Genetic variables influence the susceptibility of trabecular bone to both anabolic and catabolic stimuli (Yang et al. 2018), indicating that BMD is regulated by the combination of environmental and genetic factors. In this research, ADAMTS14_rs4747096 AG + GG genotype was a risk factor for the susceptibility to osteoporosis, while urine fluoride was a risk factor for osteopenia. The interaction effect suggested that the risk was further increased in the combination of fluoride exposure and AG + GG genotype. Hence, the likelihood of a BMD decline can be enhanced by both the AG + GG genotype and fluoride exposure. Aging and female are risk factors for osteoporosis and associated fractures (Kelsey 1989; Wang et al. 2009). Similarly, we also found age was a risk factor for the decrease of BMD, and female was a risk factor for osteoporosis.

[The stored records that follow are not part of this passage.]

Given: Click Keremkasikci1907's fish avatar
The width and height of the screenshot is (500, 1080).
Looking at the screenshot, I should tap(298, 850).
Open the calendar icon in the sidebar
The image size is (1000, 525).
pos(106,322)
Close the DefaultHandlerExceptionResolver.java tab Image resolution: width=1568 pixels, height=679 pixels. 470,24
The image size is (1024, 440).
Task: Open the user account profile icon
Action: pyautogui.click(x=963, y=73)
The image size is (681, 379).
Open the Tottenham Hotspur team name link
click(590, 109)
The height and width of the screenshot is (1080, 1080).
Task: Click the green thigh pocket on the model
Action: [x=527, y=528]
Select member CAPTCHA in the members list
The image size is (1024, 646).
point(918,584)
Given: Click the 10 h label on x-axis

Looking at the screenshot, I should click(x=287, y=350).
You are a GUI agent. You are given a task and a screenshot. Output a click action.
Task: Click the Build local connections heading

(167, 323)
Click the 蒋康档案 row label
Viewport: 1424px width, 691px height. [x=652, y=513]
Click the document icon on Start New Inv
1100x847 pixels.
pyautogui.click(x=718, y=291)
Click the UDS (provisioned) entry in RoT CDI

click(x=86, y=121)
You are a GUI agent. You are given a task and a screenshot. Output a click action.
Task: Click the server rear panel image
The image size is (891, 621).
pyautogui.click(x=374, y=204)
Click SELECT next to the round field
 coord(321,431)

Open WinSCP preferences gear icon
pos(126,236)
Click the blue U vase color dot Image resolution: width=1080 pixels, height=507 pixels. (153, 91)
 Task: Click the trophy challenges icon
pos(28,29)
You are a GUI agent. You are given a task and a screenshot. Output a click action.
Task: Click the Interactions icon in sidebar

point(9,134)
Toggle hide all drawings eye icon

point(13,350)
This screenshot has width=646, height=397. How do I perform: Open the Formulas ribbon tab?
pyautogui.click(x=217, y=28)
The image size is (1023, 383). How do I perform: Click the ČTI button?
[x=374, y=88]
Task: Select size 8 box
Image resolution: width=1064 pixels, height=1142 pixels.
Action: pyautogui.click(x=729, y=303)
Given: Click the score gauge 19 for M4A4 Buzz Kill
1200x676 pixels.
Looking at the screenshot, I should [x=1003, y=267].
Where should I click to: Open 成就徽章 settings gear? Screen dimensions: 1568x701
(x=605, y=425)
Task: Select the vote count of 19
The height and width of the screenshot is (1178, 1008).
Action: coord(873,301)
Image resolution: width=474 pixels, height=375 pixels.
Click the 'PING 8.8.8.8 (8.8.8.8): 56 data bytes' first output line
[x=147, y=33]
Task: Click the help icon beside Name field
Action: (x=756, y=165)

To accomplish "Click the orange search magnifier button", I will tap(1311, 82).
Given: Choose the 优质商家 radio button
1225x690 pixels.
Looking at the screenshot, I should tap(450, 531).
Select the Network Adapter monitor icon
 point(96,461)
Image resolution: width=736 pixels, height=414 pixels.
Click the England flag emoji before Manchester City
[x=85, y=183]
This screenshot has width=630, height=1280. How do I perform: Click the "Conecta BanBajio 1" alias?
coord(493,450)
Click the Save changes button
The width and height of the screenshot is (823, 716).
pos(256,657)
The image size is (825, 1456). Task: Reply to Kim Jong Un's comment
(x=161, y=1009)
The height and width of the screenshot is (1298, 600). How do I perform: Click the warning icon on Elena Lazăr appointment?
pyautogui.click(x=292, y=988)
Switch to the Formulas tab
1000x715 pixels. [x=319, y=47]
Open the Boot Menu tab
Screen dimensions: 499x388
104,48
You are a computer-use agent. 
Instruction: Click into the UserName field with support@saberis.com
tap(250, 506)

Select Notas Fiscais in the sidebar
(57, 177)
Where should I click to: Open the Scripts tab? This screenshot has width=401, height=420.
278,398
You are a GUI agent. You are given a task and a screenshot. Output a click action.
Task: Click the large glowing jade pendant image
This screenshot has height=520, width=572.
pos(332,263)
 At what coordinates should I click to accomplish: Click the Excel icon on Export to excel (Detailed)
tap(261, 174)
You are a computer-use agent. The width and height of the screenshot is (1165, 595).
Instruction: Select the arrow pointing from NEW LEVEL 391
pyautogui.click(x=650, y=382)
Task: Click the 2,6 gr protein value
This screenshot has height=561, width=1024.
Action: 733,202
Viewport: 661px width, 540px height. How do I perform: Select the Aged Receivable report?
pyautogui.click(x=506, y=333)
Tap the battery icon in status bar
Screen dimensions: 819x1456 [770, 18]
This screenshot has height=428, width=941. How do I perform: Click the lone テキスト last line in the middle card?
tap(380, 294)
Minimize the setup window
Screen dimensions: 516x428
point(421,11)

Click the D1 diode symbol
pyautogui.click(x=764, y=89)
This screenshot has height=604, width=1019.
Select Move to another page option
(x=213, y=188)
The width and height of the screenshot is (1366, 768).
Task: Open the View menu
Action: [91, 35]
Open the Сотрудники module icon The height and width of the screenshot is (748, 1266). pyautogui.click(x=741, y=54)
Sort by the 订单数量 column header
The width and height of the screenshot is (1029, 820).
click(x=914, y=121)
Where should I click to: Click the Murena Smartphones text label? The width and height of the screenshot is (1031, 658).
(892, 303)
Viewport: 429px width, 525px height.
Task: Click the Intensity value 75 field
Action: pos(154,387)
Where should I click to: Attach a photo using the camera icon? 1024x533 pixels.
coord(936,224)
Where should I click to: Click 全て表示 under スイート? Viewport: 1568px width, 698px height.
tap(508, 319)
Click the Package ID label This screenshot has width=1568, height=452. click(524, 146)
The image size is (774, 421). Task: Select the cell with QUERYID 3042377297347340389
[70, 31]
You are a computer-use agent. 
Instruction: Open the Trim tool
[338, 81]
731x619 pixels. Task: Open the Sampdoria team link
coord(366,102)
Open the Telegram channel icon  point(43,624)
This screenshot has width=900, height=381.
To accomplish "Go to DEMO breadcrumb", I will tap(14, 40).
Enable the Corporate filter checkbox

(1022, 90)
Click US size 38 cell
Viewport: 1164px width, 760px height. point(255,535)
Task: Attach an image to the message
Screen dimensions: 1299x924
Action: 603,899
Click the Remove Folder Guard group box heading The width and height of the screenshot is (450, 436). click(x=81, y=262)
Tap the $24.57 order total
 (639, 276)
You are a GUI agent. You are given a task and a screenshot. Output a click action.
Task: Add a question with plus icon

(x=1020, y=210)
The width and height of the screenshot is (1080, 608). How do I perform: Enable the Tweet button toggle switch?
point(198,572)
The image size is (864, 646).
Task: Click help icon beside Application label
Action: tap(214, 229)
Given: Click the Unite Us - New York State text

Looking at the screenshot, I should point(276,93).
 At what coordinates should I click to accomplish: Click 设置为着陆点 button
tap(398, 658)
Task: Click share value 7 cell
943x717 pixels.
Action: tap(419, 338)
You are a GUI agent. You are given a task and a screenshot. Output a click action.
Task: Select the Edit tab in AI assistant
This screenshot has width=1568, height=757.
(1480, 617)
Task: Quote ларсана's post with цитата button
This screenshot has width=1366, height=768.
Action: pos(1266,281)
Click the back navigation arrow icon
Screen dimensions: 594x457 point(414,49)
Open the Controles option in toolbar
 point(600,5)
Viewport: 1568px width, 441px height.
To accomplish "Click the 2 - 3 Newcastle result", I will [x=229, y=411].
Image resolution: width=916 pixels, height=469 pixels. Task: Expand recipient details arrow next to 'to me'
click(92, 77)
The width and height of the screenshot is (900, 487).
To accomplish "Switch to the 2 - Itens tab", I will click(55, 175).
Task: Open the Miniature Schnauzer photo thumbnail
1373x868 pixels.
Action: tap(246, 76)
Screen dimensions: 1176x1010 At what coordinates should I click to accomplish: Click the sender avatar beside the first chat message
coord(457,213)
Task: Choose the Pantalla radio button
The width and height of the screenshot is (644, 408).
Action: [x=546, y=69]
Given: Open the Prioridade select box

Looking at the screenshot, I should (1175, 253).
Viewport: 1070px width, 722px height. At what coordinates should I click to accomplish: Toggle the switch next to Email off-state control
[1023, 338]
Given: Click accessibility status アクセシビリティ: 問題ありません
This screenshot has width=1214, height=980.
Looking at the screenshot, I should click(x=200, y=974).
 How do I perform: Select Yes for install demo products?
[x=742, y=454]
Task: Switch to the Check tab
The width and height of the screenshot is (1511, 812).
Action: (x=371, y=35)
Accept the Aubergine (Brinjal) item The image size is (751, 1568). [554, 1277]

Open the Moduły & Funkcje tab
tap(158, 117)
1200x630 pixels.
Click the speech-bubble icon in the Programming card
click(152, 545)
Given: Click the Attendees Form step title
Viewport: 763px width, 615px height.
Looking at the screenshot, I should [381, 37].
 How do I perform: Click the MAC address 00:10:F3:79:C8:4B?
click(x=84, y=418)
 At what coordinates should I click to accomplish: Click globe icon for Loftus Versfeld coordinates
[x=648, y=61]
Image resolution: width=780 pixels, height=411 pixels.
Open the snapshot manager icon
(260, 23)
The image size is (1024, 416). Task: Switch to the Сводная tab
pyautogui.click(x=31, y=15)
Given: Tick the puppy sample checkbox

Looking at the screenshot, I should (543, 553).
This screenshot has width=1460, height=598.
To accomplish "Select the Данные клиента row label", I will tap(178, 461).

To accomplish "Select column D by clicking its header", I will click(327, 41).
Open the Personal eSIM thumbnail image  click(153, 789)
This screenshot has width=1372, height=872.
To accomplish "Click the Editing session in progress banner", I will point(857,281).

However, we did not find the association of decrease in BMD with some potential risk factors, such as smoke, drink, diabetes mellitus, blood calcium, blood vitamin D levels, antioxidant oxidative stress GSH/GSSG and SOD, the inflammatory biomarkers TNF-α, IL1-β, IL-6, and INF-γ (Agas et al. 2017; Labouesse et al. 2014; Napoli et al. 2017; Papaioannou et al. 2009; Yokota et al. 2021). It might be caused by the following reasons: (1) Blood calcium and vitamin D levels were uniformly distributed among the groups in this study; (2) the population may have good living habits, the smoking and drinking population accounted for a smaller proportion in the total population; (3) we excluded bone correlation diseases that may associated with antioxidant oxidative stress and inflammatory biomarkers, such as heumatoid or rheumatism diseases.

To our knowledge, this is the first epidemiologic study investigating the possible links between ADAMTS14 polymorphism, fluoride exposure level, and risk of BMD in a population. ADAMTS14 polymorphism could be used to test for disease vulnerability in the general population. However, there were two limitations in our study. First, as a result of the complexity of the pathogenesis of decreased BMD, we only focused on the relationship between rs4747096 and BMD. More research is necessary to determine whether the occurrence of the disease is simultaneously influenced by a number of genes or polymorphism sites. Second, literature reports that a healthy diet, in particular, with adequate intakes of calcium and vitamin D, and adequate physical activity throughout life can help determine one’s risk for osteoporosis (Weaver et al. 2016). In this survey, food intake was investigated; because conditions were limited, we did not conduct a precise dietary survey to accurately calculate daily calcium intake. However, this survey was conducted in the rural areas of central China, where the living habits, lifestyles, and the dietary structure of the respondents were similar. Meanwhile, there no difference was observed in blood vitamin D and calcium levels between the different groups. Our study showed that high fluoride exposure and G allele of ADAMTS14 rs4747096 might be the risk factor for BMD, and there is an interaction between the two influencing factors. Our finding supports the hypothesis that genetic variations in genes may affect BMD. Additional research is warranted to validate these findings in a larger sample and to study the role of genes and/or polymorphic sites in the pathogenesis of BMD.